Reporter: Dendi Siswanto | Editor: Tri Sulistiowati
KONTAN.CO.ID-JAKARTA. Setiap tahunnya, sektor manufaktur atau industri pengolahan menjadi sektor penerima belanja perpajakan terbesar.
Misalnya pada tahun 2021, belanja perpajakan untuk industri pengolahan sebesar Rp 72,3 triliun dan terus meningkat hingga 2026 direncanakan menjadi Rp 141,7 triliun.
Kendati begitu, meski industri pengolahan terus mendapatkan belanja perpajakan dengan nilai jumbo, kinerja sektor manufaktur masih menunjukkan pelemahan.

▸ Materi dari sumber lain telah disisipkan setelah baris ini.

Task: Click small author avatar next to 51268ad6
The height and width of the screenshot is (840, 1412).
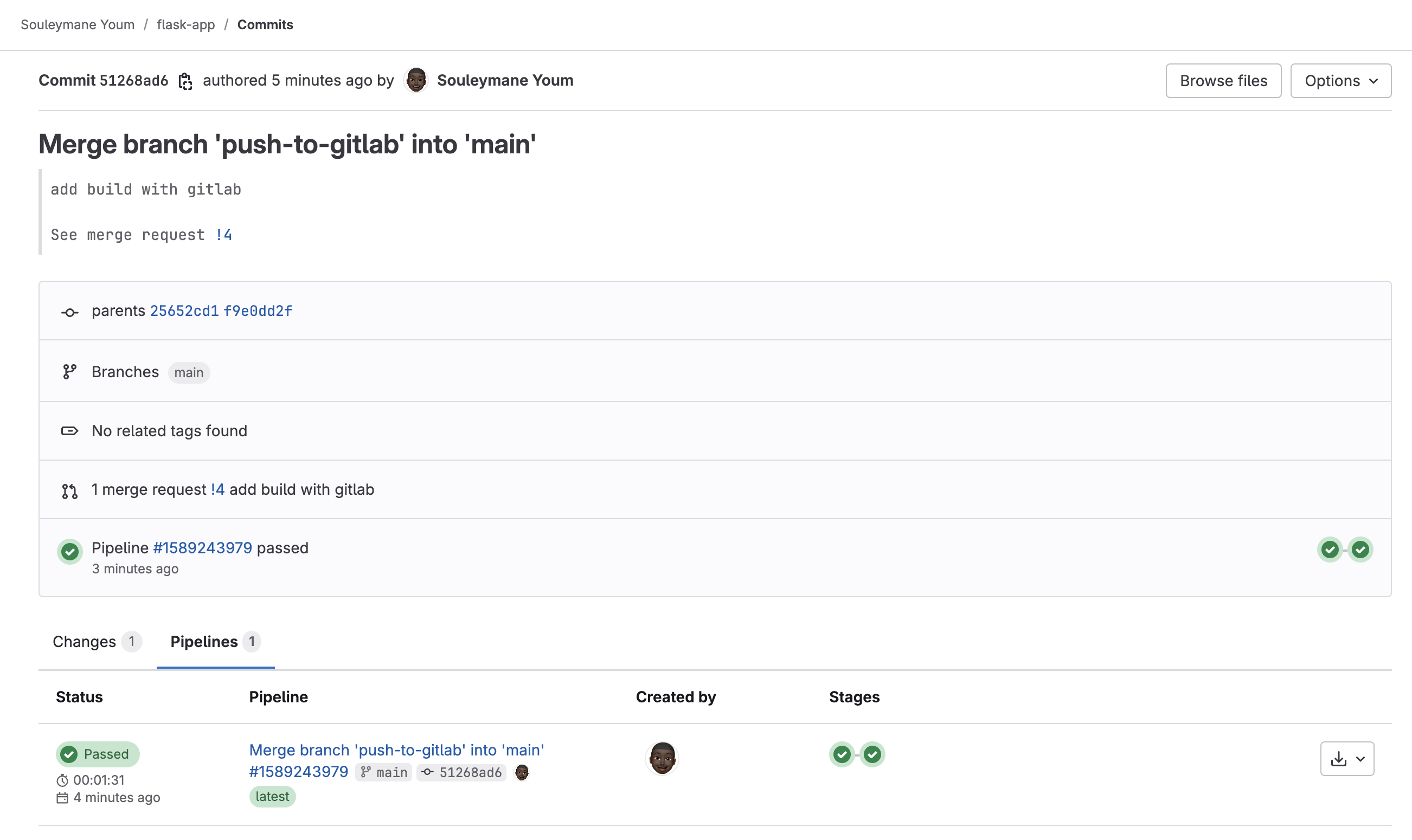Action: (522, 773)
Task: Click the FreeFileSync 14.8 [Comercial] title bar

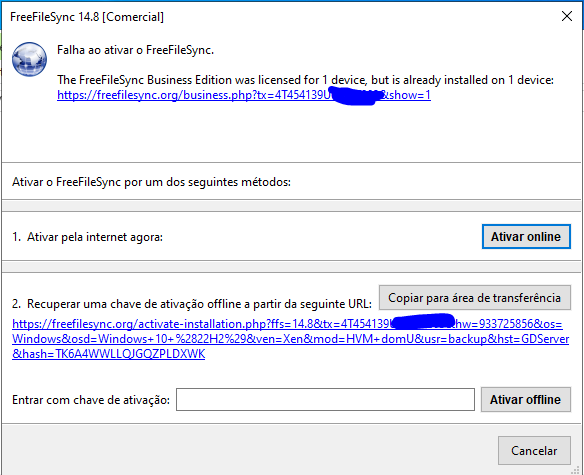Action: tap(87, 17)

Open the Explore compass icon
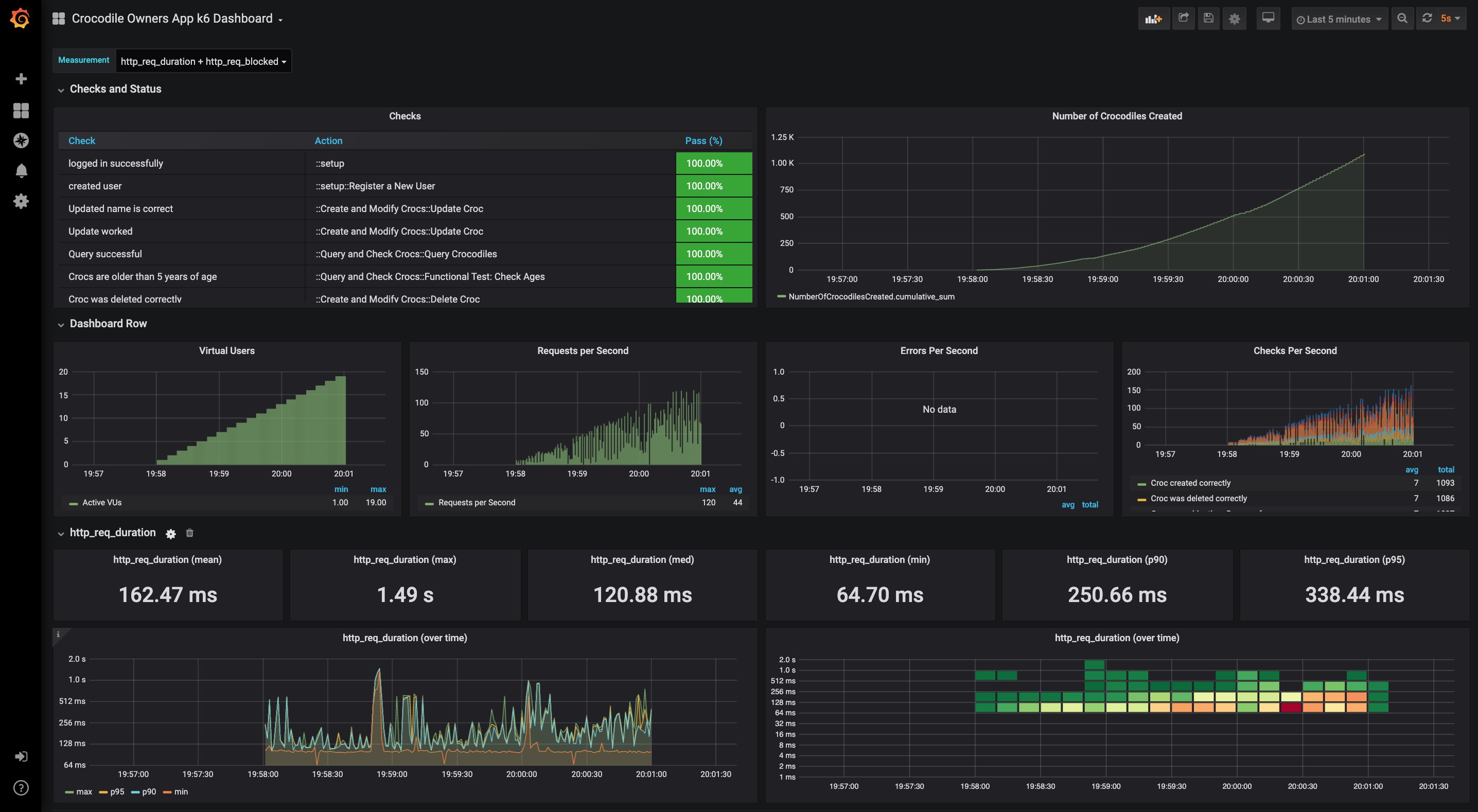[x=21, y=140]
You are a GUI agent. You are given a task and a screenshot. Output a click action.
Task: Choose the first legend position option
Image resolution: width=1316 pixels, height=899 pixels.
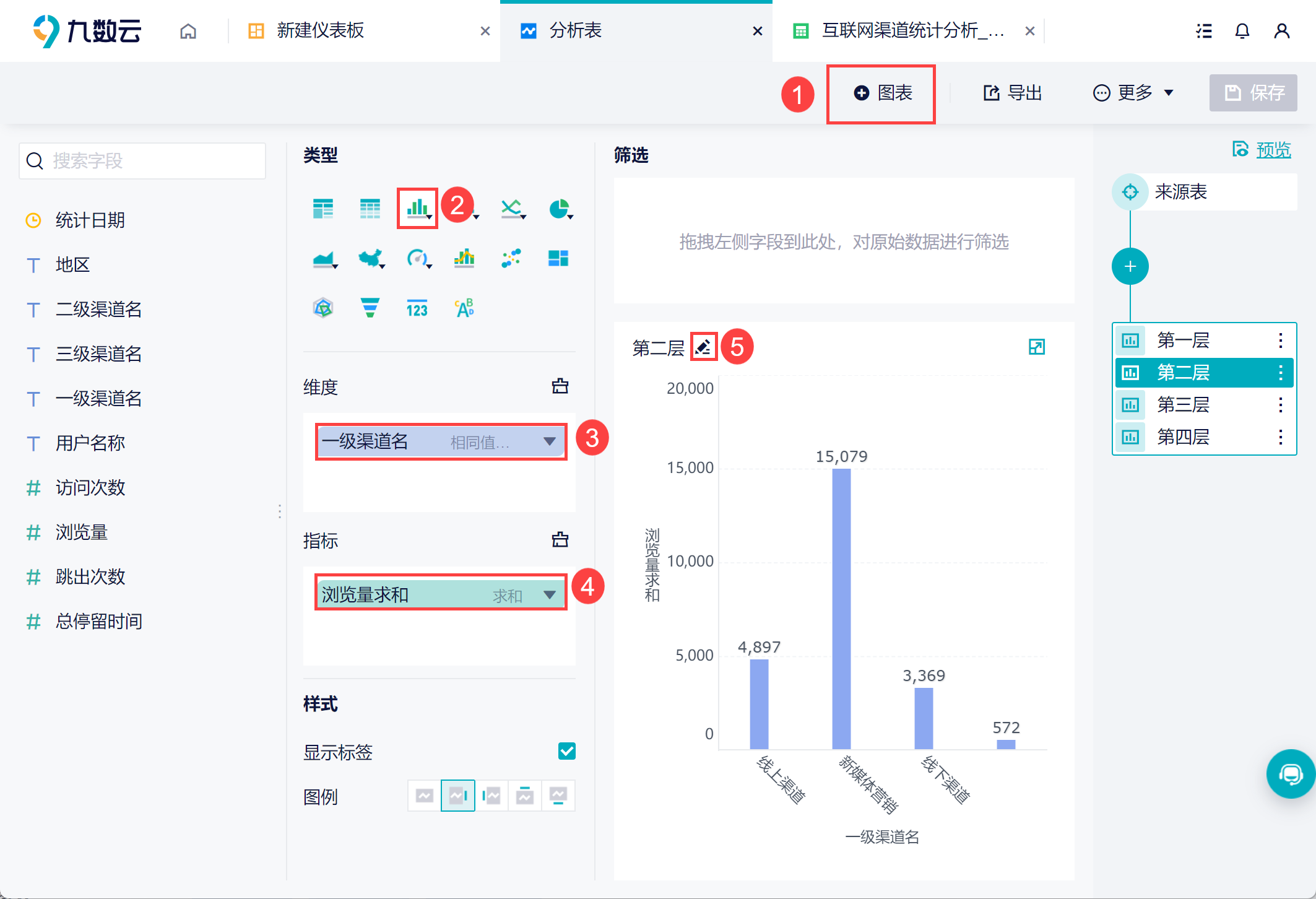tap(425, 796)
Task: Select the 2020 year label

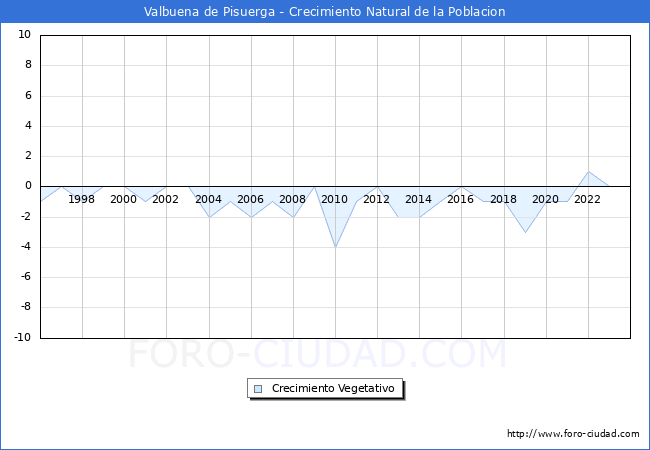Action: pyautogui.click(x=545, y=199)
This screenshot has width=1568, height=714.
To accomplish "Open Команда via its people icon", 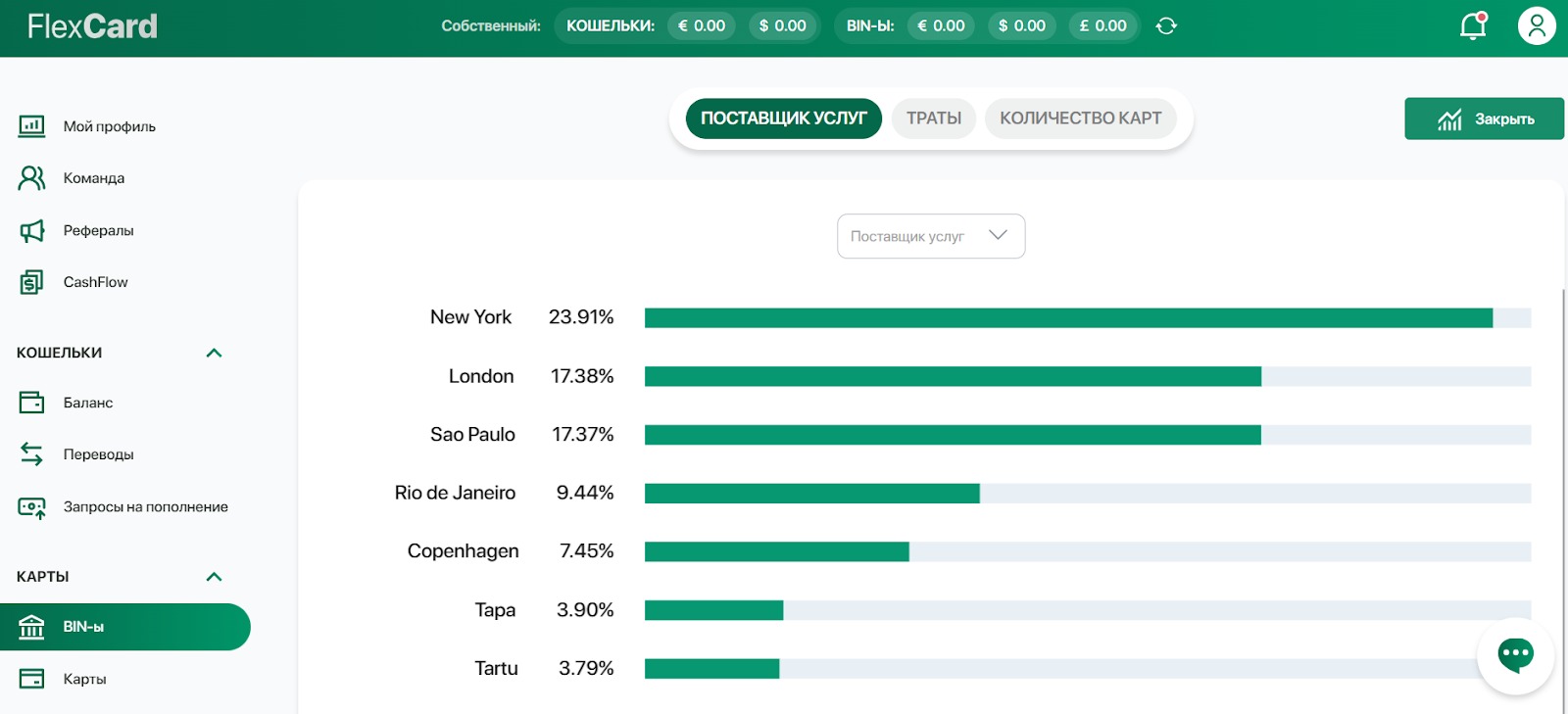I will click(31, 178).
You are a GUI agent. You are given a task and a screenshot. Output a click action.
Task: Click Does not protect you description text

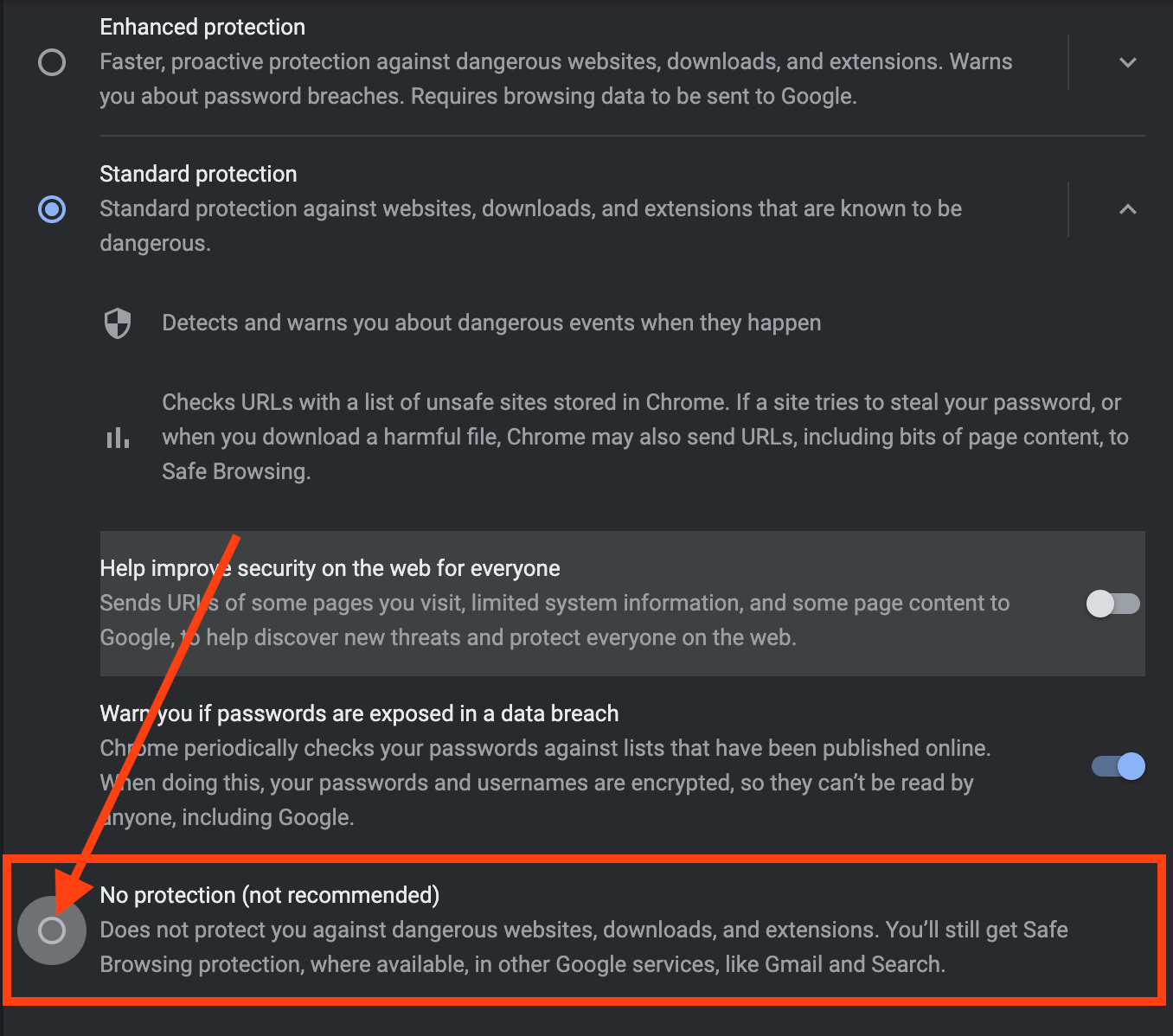pyautogui.click(x=584, y=947)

Analis Senior Indonesia Strategic and Economic Action Institution, Ronny P Sasmita, menilai persoalan yang dihadapi industri pengolahan atau sektor manufaktur Indonesia jauh lebih kompleks dibanding sekadar beban pajak.
Baca Juga: Perkuat Arah Bisnis Berkelanjutan di Indonesia, Panasonic Gobel Gandeng Rekosistem
Menurutnya, insentif fiskal seperti potongan pajak dan relaksasi pajak pertambahan nilai (PPN) memang membantu, namun tidak mampu menjawab masalah mendasar yang membuat sektor manufaktur RI mengalami gejala premature deindustrialisation dalam dua dekade terakhir.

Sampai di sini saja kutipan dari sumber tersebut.